I agree with you wkomorow. Another thing I noticed was during a free preview that Dish Network had one weeked of HBO and SHOWTIME that a movie from 1979 called Hair was on. We was flipping through the channels and nudity came on instantly. The rating of the movie was PG!!!!! Women were talking about women and men were talking about men and singing about them in too much of a friendly way. Movies such as this can create bad thoughts in children's minds and make them think these kind of things are ok.


----------



## wkomorow (Apr 22, 2002)

I have no problem with nudity on television; innocent nudity is certainly better for children then violence. I also have no problem with mean-spirited shows being on television. I do have a problem with mean-spirited shows on a "family" channel. If Cruel Intentions were on Lifetime, I would not have given it a second thought. But, we expect certain channels to be kid friendly and ABCFamily is one of those. I do not expect to see that kind of show on this network. What network executive in his/her right mind sees this as family entertainment.


----------



## Laverne (Feb 17, 2005)

I won't go into all the reasons why that movie is disturbing to me, but...

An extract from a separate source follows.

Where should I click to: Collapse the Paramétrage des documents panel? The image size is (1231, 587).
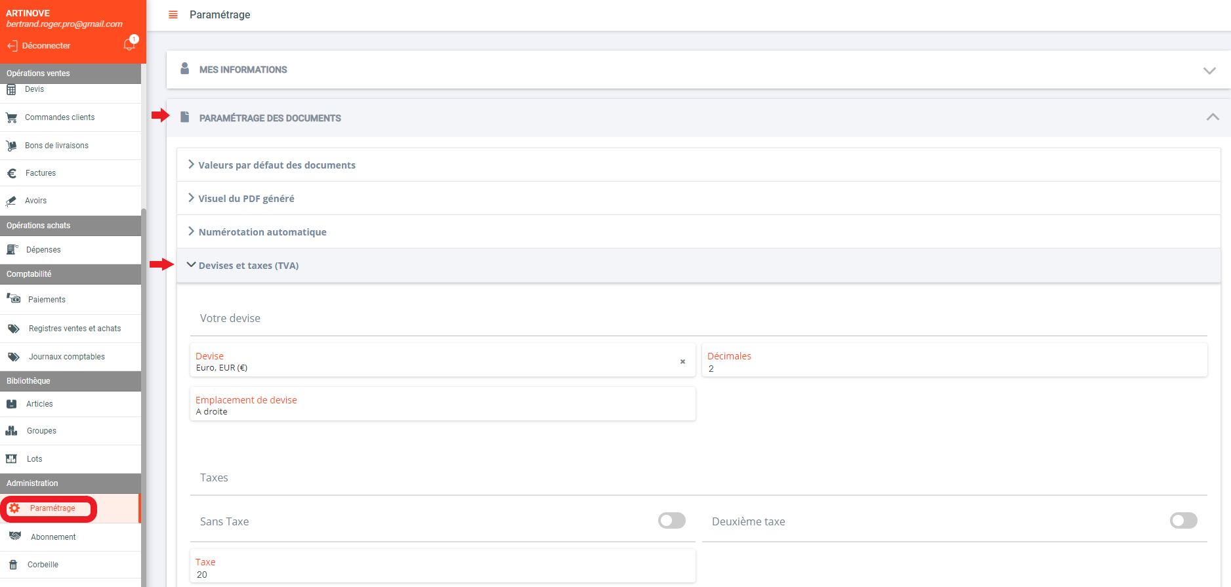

NO, it definitely doesn't belong on ABCFamily. :nono2: 

Some of the things that ABC/Disney passes for so-called 'family' entertainment are certainly questionable, and that's not the first thing I've questioned from that particular channel. (Can't think what the others are off the top of my head.)


----------



## Stewart Vernon (Jan 7, 2005)

I was wondering if I was the only one noticing things like that... I saw that Cruel Intentions was on last night... I've seen Blazing Saddles on as well on ABC Family.

When it was the original Family Channel, it was largely religious programming mixed with family entertainment.

Then it was FOX Family for what seemed like only a couple of months... and then/now ABC Family.

I am definately not a prude, but I believe in people watching what they want, and being able to screen out what they don't want... and I often find myself looking at the ABC Family lineup and scratching my head wondering how it passes for "family" even when censored.

Even though I'm not offended, sometimes I want to watch things that are for a family audience... and I liked the idea of a channel having that available... but it seems now you can't tell.

It's also interesting, and was when I was growing up... seeing how the movie ratings had little to do with anything. I remember lots of PG movies having nudity and language then they pushed for the PG-13 rating to give a new class... but movies already rated with the old system carry their old rating.

'course the ratings mean very little anyway. I much prefer a synopsis of what the movie is about and a brief statement about nudity/violence/sex/whatever to make a more informed decision. And of course in doubt, don't watch something in mixed/family company until you've watched it alone first to see if it meets the family criteria.


----------



## n8dagr8 (Aug 14, 2004)

Laverne said:


> I won't go into all the reasons why that movie is disturbing to me, but...
> 
> NO, it definitely doesn't belong on ABCFamily. :nono2:
> 
> Some of the things that ABC/Disney passes for so-called 'family' entertainment are certainly questionable, and that's not the first thing I've questioned from that particular channel. (Can't think what the others are off the top of my head.)


Yeah, can't remember what it was but we were watching a show on ABC family and they started showing previews for the up coming shows and I was blown away by the trash that they had in their line-up. I think we were watching AFHV. That show never gets old!


----------



## BobMurdoch (Apr 24, 2002)

If you like the show, they just released a DVD with Bergeron's first season, plus a recap show that clips from the first ten years of the show when Sagat and Fuentes were the hosts.

My kids (an 11 year old and a 6 year old) like most of it, but when people get hurt (the crotch bonks and other mishaps) they look disturbed like "that isn't funny". That's a good sign. No bullies in my midst, since they don't like watching others get hurt for laughs.


----------